On 11/21/2011 05:19 AM, Roedy Green wrote:
> jTextArea.setText( someHTML ); takes FOREVER for an even moderately
> long document.
>
> It is parsing the HTML and turning it into some sort of tree structure
> for rendering.
>
> It would be nice if:
>
> 1. you could pre-parse the HTML and feed it the digested tree quickly
> to the JTextArea.
>
> 2. There were methods you could use to build a tree directly without
> going through HTML. The whole process of composing and rendering
> complex documents would be much faster.
>
> 3. Some browsers were taught to eat this stuff and render compact
> compressed pre-parsed pages very quickly.
>
> 4. Gradually text-HTML pages would disappear to be replaced by such
> trees that CAN'T have syntax errors, at least not ones caused by
> webdesigner error.
Parsing HTML is hardly a very time-consuming action in general. In my
experience using something like nu.validator.htmlparser.sax.HtmlParser
allows parsing of HTML about as quickly as one could parse XML.

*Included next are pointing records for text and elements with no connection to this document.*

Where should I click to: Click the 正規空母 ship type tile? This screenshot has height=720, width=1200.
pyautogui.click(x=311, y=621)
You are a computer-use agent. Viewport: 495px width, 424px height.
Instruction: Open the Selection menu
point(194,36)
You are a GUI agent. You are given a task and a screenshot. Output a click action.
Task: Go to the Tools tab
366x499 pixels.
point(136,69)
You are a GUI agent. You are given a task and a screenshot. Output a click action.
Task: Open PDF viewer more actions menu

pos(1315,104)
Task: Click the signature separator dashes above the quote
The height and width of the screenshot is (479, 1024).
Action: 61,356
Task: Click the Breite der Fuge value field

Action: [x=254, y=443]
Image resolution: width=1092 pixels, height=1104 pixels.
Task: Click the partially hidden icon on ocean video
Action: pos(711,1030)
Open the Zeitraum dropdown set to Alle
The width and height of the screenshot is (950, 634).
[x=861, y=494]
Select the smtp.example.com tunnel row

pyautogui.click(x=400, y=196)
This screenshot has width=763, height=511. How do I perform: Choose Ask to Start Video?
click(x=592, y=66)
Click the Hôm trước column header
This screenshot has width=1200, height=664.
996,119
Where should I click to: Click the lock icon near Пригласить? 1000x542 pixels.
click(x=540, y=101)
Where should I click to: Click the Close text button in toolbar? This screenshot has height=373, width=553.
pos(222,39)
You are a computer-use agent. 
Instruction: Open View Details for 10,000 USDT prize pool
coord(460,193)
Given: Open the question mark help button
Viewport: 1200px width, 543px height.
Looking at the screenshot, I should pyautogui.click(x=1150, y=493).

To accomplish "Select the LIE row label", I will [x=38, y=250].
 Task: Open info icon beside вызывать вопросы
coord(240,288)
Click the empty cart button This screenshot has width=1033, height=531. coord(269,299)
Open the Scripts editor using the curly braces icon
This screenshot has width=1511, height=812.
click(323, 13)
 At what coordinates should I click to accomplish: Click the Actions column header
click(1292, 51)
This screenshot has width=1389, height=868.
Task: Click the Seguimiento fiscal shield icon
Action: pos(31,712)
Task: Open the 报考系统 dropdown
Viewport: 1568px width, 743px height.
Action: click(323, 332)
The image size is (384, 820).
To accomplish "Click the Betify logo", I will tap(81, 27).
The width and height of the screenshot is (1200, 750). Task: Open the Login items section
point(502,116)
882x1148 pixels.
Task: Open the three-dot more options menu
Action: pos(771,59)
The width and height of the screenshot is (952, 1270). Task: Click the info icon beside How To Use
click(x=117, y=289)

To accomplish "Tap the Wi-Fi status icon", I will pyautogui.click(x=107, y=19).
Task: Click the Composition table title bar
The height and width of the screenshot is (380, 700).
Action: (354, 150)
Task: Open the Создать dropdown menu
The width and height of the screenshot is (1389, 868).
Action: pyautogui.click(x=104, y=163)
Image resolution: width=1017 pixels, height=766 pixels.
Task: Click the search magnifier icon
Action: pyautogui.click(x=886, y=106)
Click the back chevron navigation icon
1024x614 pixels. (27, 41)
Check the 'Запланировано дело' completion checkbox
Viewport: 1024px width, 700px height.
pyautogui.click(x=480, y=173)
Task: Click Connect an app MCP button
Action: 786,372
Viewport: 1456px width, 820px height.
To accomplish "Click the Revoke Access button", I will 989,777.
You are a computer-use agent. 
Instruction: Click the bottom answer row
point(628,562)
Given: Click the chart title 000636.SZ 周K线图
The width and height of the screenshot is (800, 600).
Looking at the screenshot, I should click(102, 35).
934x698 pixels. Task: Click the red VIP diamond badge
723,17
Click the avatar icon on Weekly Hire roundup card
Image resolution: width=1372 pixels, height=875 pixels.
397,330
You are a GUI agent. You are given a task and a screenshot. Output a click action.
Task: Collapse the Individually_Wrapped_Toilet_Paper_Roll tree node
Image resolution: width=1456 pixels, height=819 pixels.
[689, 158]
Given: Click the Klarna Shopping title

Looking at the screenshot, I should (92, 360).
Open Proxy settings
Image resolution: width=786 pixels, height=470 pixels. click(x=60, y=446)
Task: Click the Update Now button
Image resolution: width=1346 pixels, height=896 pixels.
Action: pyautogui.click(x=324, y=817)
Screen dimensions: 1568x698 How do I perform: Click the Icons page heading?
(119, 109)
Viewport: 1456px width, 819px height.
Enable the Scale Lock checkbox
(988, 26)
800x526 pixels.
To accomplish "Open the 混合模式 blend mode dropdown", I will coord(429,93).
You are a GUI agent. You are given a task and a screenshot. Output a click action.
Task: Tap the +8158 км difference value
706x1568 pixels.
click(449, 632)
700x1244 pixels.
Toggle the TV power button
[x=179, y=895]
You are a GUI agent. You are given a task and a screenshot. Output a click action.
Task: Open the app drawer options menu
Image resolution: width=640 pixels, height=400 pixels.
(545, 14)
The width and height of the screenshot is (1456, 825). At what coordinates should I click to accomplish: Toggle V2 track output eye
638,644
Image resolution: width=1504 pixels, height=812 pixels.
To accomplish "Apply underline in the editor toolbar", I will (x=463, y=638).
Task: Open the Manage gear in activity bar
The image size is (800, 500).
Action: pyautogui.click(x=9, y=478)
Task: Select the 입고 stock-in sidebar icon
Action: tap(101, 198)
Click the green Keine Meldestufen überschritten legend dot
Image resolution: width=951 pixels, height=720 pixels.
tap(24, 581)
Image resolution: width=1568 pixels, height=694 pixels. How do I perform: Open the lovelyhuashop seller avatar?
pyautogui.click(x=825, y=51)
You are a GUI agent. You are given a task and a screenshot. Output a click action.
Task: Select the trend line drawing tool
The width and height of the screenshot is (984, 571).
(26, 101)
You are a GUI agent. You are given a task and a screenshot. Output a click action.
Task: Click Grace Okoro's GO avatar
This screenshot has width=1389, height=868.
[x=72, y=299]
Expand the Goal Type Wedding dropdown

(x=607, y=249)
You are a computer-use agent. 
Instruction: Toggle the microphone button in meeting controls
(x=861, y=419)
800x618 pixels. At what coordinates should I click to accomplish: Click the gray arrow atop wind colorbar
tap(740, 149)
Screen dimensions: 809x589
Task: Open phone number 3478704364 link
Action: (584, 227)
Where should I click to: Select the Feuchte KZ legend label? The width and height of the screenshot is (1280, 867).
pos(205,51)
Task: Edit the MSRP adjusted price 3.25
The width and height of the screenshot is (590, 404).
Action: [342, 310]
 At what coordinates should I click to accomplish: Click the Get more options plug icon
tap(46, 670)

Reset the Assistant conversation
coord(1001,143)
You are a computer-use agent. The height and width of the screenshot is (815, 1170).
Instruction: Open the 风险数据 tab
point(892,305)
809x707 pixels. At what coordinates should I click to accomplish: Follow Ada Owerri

JTextArea HTML rendering has been broken from the beginning. I haven't
used it for a couple of years now but I don't remember reading anywhere
that lots of effort has been put into this lately.
I would guess that most of the time is spent rendering the HTML, not
parsing it. Especially when the HTML markup contains a bunch of (nested)
tables it can easily bring a poorly written renderer to a grinding halt.
This description certainly fits JTextArea as I remember it.
I hope you are not advocating a regression from text-based protocols
back into binary crap with your last point? All things taken into
consideration XHTML + CSS is pretty optimal for the task at hand.